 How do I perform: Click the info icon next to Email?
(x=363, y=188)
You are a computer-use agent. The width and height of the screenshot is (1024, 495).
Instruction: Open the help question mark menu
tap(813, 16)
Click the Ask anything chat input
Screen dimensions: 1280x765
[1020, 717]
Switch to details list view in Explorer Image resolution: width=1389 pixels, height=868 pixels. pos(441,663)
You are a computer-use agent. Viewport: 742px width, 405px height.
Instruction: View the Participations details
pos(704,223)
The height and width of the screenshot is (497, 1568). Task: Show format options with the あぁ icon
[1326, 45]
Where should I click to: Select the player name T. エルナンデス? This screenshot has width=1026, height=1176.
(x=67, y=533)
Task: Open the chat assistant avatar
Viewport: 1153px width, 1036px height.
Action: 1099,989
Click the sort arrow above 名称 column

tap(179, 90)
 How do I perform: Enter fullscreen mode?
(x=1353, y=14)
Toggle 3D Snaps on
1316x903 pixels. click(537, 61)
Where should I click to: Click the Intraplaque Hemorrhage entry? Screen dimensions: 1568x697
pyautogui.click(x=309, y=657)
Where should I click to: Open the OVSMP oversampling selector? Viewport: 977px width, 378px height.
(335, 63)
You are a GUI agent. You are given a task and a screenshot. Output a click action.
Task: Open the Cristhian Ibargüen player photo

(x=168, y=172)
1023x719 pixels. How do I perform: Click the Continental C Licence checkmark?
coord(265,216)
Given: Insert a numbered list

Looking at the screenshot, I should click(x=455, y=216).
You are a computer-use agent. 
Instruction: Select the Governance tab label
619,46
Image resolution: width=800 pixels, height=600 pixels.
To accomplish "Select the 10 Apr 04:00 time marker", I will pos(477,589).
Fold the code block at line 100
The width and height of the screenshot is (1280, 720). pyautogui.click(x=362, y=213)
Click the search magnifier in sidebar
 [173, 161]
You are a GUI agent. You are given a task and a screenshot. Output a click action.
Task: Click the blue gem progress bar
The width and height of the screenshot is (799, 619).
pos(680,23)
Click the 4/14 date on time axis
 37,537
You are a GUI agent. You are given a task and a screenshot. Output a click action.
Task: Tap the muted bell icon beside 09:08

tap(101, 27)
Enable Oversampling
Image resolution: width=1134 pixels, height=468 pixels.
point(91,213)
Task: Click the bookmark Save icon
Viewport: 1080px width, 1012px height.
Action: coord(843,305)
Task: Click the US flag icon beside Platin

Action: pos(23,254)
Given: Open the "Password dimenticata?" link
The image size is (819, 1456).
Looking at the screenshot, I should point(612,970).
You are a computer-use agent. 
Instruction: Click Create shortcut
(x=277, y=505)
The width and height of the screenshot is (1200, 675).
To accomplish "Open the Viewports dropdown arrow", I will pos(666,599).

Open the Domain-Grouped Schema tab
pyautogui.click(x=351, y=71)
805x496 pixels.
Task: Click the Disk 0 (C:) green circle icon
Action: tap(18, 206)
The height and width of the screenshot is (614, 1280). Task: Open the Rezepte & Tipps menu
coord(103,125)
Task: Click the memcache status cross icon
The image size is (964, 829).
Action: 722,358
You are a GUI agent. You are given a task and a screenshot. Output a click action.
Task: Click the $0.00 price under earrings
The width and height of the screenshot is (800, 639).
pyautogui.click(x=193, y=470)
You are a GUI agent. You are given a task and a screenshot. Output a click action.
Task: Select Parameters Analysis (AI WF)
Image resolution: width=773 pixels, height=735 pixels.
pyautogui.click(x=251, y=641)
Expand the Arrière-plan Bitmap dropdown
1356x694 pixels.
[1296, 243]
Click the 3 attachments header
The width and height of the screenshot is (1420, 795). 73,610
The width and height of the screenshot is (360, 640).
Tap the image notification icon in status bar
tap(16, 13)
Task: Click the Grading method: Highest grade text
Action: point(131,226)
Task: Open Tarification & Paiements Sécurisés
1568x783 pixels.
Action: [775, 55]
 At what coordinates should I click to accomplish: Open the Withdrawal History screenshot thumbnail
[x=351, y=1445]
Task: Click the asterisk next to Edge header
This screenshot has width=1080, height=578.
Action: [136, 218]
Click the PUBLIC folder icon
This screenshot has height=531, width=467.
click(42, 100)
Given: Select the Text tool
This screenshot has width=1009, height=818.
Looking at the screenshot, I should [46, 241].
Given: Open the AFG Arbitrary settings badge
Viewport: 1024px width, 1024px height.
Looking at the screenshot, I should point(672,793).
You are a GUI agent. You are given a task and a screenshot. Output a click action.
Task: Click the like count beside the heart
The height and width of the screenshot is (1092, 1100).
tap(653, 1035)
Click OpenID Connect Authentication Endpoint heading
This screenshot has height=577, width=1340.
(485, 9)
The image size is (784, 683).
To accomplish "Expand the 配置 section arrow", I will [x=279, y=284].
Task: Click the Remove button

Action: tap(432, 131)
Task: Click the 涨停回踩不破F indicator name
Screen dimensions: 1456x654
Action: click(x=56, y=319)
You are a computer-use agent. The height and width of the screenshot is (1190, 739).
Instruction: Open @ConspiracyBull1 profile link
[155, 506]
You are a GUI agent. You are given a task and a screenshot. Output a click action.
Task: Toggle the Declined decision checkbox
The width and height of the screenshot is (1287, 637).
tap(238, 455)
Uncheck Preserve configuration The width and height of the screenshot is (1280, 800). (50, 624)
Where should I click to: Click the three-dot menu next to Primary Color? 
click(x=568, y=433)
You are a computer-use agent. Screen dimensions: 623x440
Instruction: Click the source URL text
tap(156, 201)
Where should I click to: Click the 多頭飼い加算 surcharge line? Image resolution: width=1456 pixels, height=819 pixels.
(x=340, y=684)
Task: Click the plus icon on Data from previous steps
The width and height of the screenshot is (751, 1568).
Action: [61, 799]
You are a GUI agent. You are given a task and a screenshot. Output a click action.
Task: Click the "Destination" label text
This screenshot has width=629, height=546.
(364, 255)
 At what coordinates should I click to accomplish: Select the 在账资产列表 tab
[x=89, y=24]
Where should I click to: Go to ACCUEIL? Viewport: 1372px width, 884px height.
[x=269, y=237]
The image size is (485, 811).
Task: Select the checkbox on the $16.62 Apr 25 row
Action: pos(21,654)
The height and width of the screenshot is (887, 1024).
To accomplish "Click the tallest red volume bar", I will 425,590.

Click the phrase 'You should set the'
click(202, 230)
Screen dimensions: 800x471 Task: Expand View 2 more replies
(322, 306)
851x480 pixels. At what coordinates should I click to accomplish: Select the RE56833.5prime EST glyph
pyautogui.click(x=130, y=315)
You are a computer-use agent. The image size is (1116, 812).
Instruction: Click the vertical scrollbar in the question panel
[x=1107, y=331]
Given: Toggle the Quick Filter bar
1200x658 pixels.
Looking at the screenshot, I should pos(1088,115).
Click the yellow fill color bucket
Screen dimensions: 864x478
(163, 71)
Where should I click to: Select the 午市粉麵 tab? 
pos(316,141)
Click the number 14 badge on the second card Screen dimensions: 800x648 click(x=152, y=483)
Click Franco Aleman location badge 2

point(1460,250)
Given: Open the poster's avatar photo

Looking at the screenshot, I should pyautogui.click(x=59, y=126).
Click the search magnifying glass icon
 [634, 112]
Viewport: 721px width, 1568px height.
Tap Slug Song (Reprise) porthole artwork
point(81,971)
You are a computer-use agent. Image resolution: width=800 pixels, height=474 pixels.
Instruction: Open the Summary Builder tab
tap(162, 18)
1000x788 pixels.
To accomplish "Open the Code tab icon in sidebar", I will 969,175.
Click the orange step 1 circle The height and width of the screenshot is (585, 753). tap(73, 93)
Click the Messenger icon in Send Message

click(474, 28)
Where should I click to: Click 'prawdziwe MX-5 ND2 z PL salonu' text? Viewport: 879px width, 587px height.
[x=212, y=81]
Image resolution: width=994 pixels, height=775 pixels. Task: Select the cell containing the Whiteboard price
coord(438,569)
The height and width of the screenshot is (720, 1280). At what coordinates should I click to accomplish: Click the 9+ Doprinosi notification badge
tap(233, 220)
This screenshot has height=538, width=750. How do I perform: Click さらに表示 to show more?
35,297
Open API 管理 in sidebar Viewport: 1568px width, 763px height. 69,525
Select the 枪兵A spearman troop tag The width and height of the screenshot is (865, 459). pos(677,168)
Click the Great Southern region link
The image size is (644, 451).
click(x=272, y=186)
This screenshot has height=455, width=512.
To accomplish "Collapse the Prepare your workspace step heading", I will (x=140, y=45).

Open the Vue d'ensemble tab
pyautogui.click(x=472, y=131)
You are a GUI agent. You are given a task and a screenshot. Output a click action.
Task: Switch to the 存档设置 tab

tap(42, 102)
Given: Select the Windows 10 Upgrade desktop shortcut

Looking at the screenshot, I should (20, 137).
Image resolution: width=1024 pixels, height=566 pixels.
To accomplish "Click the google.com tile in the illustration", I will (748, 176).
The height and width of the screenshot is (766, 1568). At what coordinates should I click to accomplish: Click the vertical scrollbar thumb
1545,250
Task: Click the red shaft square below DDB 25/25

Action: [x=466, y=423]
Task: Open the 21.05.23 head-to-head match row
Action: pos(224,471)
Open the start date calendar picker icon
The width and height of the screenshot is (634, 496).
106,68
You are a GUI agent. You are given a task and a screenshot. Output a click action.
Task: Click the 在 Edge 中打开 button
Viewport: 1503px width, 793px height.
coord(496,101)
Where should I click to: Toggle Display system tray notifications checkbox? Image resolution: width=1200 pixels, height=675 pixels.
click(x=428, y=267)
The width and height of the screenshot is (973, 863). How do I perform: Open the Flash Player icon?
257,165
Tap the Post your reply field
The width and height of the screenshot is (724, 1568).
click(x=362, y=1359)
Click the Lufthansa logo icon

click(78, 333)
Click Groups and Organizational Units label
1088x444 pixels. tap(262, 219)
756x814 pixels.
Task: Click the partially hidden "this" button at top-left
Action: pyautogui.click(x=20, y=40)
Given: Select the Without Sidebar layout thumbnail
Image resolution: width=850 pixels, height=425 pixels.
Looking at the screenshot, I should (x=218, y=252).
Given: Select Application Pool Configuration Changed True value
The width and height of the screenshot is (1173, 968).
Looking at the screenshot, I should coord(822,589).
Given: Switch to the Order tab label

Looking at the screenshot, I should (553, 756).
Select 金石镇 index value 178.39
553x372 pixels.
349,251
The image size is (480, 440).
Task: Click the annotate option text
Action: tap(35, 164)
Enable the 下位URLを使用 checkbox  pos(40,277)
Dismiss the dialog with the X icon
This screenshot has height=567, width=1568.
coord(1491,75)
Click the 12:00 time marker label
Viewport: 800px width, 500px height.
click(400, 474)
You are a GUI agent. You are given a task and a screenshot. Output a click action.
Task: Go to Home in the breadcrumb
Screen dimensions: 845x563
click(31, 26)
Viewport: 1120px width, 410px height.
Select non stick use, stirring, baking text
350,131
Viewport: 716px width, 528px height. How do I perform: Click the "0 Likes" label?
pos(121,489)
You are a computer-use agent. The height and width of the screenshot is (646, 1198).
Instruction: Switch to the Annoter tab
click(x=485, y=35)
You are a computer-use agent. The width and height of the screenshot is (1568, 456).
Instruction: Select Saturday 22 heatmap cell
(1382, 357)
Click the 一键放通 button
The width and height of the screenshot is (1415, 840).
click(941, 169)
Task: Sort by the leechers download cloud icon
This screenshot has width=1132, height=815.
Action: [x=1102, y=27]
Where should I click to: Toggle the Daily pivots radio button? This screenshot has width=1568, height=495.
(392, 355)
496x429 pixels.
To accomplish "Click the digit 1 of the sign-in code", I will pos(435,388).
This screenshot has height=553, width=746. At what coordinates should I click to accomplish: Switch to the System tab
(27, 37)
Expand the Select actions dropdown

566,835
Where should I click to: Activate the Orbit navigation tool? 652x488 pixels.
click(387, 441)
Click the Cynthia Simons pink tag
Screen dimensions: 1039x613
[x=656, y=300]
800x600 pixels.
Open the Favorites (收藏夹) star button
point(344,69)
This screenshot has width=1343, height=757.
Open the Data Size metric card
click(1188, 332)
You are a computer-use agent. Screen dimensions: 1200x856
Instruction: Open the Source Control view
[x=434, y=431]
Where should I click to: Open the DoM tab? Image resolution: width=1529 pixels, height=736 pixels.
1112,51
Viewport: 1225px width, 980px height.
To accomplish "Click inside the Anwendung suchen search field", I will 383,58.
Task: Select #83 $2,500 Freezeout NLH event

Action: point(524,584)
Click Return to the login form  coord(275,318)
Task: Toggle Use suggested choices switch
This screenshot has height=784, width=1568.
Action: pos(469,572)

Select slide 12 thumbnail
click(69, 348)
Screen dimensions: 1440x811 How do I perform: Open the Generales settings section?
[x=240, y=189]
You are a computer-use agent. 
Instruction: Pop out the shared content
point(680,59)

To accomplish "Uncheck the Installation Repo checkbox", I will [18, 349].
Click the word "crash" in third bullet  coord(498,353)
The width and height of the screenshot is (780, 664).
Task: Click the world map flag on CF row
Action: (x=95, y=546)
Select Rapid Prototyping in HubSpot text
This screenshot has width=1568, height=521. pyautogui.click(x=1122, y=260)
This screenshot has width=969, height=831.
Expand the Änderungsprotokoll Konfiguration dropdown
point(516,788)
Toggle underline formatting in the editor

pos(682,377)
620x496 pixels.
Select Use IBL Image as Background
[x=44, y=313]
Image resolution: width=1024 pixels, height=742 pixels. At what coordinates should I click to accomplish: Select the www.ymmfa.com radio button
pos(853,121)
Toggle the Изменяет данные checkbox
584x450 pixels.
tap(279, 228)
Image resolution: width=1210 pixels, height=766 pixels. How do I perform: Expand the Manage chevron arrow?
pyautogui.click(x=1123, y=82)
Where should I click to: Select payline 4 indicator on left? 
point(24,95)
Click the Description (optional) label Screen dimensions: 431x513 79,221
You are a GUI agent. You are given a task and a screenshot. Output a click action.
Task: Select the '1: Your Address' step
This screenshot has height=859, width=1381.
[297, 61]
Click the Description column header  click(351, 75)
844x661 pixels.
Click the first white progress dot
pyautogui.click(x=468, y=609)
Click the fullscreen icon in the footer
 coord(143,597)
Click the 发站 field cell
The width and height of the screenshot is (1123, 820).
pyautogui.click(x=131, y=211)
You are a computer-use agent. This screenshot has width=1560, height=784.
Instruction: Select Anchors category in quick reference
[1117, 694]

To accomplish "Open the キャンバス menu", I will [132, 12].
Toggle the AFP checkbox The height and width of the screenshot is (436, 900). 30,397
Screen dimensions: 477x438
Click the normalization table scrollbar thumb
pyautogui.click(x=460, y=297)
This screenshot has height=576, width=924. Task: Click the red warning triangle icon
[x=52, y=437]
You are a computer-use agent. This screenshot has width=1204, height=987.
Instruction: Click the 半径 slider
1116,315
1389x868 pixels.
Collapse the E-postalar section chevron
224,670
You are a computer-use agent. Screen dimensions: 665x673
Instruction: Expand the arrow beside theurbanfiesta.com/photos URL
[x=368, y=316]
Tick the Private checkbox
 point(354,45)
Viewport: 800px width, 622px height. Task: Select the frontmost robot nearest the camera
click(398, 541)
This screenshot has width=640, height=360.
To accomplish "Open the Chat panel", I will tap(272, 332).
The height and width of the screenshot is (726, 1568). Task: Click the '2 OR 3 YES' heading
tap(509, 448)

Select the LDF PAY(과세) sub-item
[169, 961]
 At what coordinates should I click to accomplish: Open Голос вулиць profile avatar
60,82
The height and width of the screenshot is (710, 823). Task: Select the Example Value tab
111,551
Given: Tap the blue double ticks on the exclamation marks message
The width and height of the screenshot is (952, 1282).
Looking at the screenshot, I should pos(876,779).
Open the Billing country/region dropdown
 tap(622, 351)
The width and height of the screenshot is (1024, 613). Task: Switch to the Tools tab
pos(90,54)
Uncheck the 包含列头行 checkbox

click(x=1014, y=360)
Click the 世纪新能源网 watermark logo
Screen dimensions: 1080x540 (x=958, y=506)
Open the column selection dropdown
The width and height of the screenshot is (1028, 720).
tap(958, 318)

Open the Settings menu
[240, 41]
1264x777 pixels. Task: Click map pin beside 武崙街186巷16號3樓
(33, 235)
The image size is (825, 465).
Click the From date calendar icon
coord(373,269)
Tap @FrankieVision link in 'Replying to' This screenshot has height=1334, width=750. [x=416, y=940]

> [Task directions] Please show all lines from the entries that contain the word "blue".

> [Response to the task]
Task: Click the blue gem progress bar
Given: Tap the blue double ticks on the exclamation marks message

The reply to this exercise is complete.